Die schönste Wortkreation meiner Kindheit, an die ich mich erinnere, ist ,,Joguck". Fühlt sich als Wort für Joghurt gar nicht einmal schlecht an, finde ich. Dann gab es da noch die Meiße, einen scharfzüngigen kleinen Vogel, und die Klin-Gl, bei der ich das L immer fast verschlock, so tief in den Rachen schob ich es laut meiner Mutter.

Kilian

Spracherwerb meines Brüderchens zur Weihnachtszeit:

Kling Glöckchen klililililing
Kling Glöckchen kling
Öffchen mir das Fenster
Daußen sind Vabenster
Backelaus und Vankendein
hauen sich die Vesse ein
Kling Glöckchen klililililing
Kling Glöckchen kling

Stollentroll

#8
Zitat von: Kilian in 2006-10-26, 02:16:03
Ypsilonlon war nicht von mir. Wer war das noch. Heidi?

Näh, Heidi war´s auch nicht. Es war des Stollentrolls Töchterlein, das dieses Wort in frühester Jugend erfand.
3 Dinge sagen immer die Wahrheit : Kinder, Besoffene und Leggings.

Agricola

Ich mochte als Kind immer am liebsten die Geschichte vom Glücksklürbis. Meine Mutter hat immer versucht, mir das zweite l abzugewöhnen, aber ich habe mich so damit identifiziert, dass ich das ganz falsch fand. Mit der Beseitigung dieses Buchstabens verlor die Geschichte dann auch ihren eigentlichen Reiz.
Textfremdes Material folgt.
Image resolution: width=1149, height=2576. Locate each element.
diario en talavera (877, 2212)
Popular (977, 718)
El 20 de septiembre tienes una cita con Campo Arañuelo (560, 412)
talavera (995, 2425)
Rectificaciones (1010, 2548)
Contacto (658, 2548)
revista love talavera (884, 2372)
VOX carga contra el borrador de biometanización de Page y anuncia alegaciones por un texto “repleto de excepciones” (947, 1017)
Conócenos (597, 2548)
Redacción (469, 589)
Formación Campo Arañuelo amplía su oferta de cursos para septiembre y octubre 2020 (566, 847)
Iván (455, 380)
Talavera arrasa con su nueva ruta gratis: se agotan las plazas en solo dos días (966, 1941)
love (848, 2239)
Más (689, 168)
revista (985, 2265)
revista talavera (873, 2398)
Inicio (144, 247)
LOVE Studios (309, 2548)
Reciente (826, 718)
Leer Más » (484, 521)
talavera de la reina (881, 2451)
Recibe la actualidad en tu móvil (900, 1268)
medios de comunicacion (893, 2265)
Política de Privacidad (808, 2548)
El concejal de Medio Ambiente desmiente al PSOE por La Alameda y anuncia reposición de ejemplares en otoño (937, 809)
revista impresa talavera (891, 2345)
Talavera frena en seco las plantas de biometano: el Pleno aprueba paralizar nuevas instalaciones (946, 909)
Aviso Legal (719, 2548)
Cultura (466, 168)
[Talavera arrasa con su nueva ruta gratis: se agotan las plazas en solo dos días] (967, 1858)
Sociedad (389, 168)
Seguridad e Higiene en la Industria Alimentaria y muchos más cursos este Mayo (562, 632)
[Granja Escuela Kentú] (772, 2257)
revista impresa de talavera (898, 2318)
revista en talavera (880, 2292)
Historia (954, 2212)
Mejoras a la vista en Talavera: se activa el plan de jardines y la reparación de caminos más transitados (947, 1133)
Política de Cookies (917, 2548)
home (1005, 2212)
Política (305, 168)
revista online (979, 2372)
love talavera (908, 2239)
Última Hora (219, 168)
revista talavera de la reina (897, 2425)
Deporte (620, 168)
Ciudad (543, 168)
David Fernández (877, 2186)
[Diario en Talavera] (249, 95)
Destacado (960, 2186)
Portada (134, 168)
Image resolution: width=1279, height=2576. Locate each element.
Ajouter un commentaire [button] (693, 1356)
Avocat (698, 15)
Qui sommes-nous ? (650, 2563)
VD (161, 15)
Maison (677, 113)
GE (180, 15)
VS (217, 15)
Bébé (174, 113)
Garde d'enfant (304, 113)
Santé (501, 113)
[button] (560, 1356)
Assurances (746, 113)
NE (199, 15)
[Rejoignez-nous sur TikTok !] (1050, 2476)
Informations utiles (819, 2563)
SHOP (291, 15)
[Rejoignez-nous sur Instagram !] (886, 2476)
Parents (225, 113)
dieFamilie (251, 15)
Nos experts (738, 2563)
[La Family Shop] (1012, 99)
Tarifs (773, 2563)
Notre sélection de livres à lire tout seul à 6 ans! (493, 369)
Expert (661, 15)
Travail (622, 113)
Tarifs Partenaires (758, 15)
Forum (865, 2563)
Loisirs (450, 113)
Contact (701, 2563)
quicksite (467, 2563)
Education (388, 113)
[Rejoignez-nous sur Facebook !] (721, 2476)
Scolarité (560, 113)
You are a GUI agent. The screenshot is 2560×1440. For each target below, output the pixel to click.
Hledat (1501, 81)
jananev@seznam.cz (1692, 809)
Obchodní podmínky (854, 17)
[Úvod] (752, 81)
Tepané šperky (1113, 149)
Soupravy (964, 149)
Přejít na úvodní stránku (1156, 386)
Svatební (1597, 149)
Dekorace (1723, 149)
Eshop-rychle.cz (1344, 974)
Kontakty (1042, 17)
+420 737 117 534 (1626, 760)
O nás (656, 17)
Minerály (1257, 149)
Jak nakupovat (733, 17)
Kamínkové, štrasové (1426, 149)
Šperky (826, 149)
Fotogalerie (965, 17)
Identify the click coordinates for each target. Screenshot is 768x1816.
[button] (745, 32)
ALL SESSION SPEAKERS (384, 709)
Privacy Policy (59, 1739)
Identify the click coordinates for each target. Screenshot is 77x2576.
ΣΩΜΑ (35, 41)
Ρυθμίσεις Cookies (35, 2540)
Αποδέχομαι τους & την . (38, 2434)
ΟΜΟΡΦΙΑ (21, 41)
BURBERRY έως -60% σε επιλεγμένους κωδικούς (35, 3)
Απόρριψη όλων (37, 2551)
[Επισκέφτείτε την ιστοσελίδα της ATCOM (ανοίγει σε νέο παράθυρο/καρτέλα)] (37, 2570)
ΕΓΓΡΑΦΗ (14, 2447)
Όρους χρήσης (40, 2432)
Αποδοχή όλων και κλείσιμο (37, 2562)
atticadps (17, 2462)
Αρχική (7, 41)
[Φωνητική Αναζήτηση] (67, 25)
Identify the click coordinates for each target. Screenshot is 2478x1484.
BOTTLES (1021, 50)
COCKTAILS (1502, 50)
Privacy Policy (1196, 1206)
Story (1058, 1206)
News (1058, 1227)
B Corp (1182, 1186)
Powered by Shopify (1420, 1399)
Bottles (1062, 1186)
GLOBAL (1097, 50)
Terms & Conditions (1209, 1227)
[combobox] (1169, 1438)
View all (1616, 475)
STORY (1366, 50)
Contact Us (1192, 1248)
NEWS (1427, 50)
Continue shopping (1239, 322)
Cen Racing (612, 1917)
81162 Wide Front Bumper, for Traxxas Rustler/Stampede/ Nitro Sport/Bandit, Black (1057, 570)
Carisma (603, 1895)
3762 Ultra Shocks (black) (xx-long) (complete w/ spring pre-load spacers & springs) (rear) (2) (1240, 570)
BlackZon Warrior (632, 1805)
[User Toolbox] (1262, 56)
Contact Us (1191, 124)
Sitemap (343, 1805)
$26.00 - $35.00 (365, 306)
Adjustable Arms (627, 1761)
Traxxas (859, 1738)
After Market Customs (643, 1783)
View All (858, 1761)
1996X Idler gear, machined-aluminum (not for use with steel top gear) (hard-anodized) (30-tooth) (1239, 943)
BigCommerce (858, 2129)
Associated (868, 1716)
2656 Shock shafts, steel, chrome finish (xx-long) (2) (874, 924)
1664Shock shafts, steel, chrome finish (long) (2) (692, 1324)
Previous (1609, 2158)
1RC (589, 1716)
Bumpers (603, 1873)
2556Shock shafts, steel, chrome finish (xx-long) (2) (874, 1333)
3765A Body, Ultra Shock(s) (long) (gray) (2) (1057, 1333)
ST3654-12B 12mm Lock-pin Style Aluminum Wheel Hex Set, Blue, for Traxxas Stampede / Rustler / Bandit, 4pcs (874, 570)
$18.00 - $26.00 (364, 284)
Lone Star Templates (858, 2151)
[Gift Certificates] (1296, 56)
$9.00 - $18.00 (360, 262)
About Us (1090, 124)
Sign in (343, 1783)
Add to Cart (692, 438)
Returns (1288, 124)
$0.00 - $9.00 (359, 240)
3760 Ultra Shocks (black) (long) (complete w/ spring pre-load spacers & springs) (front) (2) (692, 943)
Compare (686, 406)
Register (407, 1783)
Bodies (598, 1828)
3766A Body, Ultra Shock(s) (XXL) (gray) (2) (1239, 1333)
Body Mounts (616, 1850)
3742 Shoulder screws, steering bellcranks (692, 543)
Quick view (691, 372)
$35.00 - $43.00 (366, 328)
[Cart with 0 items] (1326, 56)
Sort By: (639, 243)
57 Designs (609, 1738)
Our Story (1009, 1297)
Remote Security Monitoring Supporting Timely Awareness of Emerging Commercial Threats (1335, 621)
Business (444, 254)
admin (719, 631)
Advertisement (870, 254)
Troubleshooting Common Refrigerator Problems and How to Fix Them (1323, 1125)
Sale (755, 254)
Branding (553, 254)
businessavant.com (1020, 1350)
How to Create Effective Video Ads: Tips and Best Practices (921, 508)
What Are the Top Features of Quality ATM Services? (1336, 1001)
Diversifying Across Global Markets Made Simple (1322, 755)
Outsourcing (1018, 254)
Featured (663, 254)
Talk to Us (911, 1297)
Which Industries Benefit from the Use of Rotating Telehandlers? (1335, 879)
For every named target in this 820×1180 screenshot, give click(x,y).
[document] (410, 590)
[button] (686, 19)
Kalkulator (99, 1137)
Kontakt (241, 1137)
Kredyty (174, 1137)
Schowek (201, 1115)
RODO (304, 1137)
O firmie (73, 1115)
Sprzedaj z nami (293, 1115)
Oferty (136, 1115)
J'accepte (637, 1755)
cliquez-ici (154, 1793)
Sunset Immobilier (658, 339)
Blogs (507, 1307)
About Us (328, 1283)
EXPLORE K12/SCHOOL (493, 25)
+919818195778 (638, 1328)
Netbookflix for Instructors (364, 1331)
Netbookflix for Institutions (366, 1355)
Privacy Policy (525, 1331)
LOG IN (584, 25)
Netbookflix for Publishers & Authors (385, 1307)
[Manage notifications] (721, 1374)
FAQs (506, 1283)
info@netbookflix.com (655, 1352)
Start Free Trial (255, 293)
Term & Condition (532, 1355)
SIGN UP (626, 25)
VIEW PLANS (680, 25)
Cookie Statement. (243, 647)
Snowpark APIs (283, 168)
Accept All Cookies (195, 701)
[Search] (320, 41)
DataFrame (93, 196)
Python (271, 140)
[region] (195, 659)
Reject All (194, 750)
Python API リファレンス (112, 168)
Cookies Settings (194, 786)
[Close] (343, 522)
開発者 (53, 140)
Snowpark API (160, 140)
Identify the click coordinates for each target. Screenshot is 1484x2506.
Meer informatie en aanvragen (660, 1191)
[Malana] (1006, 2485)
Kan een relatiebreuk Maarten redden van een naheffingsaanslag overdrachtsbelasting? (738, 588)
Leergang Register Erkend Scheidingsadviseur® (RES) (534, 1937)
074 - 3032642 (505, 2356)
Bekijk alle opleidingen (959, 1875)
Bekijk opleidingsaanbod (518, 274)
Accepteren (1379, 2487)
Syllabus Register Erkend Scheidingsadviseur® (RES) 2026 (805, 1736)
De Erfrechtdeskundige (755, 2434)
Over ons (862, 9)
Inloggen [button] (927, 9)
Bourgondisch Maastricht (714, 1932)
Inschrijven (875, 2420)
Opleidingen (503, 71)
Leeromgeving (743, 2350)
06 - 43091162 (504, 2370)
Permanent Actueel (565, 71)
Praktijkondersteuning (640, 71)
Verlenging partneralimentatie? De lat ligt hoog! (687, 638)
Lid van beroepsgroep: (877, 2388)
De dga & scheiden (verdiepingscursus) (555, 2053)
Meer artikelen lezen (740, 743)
Im übrigen kann ich mich erinnern, noch ziemlich spät mit "allmählich" Probleme gehabt zu haben. "Einmälig" klang für mich viel einleuchtender.
The future lies in front of me,
but "lies" is all that I can see.

katakura

Zitat von: Kilian in 2006-10-26, 20:03:16
Spracherwerb meines Brüderchens zur Weihnachtszeit:

Kling Glöckchen klililililing
Kling Glöckchen kling
Öffchen mir das Fenster
Daußen sind Vabenster
Backelaus und Vankendein
hauen sich die Vesse ein
Kling Glöckchen klililililing
Kling Glöckchen kling

... ein wirlk einmäliges gedicht, auch wenn sich mir trotz nachdenkens im übermelnschn bereich noch immer nicht erschloß, wer in aller welt bloß backelaus und vankendein sein könnten ... nikolaus und frankenstein? ... das wäre naturl eine provakante paarung :D ... aber sei's drum ...

... mein kleiner beitrag zu kindlicher reduplikation:

... von meinem vater lorn ich einst in kindertagen, daß das adjektiv für eine mollige, wohlige wärme "ududu" (sprich: uddu-du) ist ... ich weiß bis heute nichts über die etymolg dieses wortes, aber ich nutze es gelegelnt bis heute und sage in den passenden situationen statt "schön warm" eben einfach dieses alberne "ududu" ...
Toleranz ist vor allem die Erkenntnis, dass es keinen Sinn hat, sich aufzuregen. (Helmut Qualtinger)

Kilian

Wir älteren Geschwister sangen "Drakula und Frankenstein" - Brüderchen kombinor Blutsauger mit Geschenkebringer. :D

VerbOrg

Als ich vorhin von der U-Bahn nach Hause ging, ging eine Mutti mit einem vielleicht fünfjährigen Kind vor mir.

Zuerst trieb der Knabe die Mutter an mit: "schneller, schneller", dann verlurg er sich auf das Gegenteil: "Du musst NOCH lamsiger gehen." (Daraufhin frug die Mutter ihn dann, was denn "lamsiger" bedeute. Die Antwort krag ich ob anderen Zieles nicht mehr mit.

Wieso sagen kleine Kinder eigentlich so häufig "m" statt "ng"?
Das Wort lamsam liegt ja nahe wegen des ähnlichen Klanges beider Silben, aber der ist ja bei "lamsig" nicht mehr gegeben...
Weiß jemand von Euch eine Erklur?

Ku

Na klar doch: ,,m" ist einfacher. Die Kinder sagen ja auch ,,mama" statt ,,nganga"  :D

VerbOrg

Ich habe aber schon oft gehört, dass Kinder in der Sprach-Erprobungs-Phase unablässig Laute wie nga-nga-nga unablässig von sich gegeben haben, wahrscheinlich, weil da die auch noch recht neue Kaubewegung mitgemachen wird.